A sermon about baptism — well, it doesn’t really gets your juices going. Or is that just me? For one thing, I struggle with the takeaway. I’m looking at a congregation of single moms, working people, professionals and senior citizens, and they all have their own set of issues. They’re worried about the kids, their aging parents, financial pressure or health issues.
Now the preacher’s talking about baptism. The nostrils flare and the nose crinkles a bit. They close their eyes so that they don’t have to see what’s on the plate, and maybe it will taste better when it’s going down. But soon, they’re sound asleep right on their padded chair.
What’s the takeaway? What morsel is there for them that’s going to better equip them for the coming week to be a strong, confident child of God? “Baptism is an outward sign of an inward grace …”
Nah. That’s not really too great.
But when eating liver, you have to realize that sometimes you ingest nutrients without understanding how they’re going to be useful. They just are. And when you need those nutrients they will be there. Why?
Because you ate your liver. Our task as preachers is to deliver the whole counsel of God.
To be clear: A liver sermon isn’t a sermon about the hard texts of the Bible about which we rarely preach. I’m thinking about Psalm 137:9, “Happy shall they be who take your little ones and dash them against the rock!” You preach on that text and everyone is going to be listening. No one will object if you serve up some of that.

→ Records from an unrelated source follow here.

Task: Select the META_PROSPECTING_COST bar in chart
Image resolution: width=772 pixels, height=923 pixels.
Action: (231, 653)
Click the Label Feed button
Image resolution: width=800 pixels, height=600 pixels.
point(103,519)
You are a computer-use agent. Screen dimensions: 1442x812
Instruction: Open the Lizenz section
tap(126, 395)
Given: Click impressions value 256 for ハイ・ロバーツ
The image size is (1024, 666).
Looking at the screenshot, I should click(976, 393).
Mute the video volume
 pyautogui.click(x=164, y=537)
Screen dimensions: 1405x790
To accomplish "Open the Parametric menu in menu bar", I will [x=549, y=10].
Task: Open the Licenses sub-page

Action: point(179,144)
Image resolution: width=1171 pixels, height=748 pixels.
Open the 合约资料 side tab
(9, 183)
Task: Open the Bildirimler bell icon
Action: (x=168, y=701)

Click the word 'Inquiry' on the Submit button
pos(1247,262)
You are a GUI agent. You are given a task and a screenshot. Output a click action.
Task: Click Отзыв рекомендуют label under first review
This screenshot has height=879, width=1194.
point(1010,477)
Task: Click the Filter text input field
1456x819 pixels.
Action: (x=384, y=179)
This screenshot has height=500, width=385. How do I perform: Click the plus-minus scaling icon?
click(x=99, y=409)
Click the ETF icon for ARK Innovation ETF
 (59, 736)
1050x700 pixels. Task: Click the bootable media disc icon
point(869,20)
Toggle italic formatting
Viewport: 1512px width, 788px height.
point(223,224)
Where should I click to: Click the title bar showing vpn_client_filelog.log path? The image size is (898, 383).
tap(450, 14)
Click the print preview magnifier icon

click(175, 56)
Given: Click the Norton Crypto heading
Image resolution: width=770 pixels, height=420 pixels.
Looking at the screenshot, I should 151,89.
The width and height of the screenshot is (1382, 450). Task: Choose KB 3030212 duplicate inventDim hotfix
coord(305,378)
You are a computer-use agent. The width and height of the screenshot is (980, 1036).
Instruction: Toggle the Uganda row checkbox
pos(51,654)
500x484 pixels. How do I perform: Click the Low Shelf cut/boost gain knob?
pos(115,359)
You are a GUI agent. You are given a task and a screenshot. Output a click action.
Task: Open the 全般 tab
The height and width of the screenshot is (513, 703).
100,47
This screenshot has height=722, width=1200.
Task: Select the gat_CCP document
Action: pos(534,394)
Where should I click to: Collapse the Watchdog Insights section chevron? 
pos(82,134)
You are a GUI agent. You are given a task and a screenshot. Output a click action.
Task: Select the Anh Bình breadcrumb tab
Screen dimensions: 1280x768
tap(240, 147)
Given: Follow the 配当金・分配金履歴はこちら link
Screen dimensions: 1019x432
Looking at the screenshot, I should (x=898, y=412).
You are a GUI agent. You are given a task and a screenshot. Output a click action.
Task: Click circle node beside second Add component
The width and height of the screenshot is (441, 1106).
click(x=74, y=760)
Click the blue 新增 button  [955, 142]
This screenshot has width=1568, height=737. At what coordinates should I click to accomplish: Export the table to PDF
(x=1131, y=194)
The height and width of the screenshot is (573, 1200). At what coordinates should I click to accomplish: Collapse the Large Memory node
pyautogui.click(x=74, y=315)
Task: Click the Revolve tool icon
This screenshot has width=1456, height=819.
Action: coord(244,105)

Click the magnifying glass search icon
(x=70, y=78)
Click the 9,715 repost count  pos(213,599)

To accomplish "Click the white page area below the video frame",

The same is true of a sermon about why Lot would offer his two daughters to a small mob of hopped up guys who he knew would gang rape them. Also true of a sermon about why Jesus didn’t know when he would return. He said, “But of that day or that hour no one knows, not even the angels in heaven, nor the Son, but only the Father” (Mark 13:32). Although fully human, wasn’t Jesus fully divine? And if fully divine, he would have to know all things, wouldn’t he?
Or this: A sermon about how Elisha, after being taunted about his bald head by mischievous children, cursed them, and called forth a bear from the woods to run down those children (42 kids) and maul them and eat them. A sermon about this would be delicious in a perverse sort of way. (See 2 Kings 2:23-24.)
These are not liver sermons. Liver sermons by definition are sermons that are hard to preach, hard to swallow and hard to listen to. But they’re also good for us.
Liver sermons might vary according to the preacher and the congregation. What sermons do you hate to preach? Why is this? This is your liver sermon.
Feel free to add a heap of onions — some good illustrations, maybe. Might help the sermon go down better.
If you have ideas about liver sermons, let me know. I’m interested.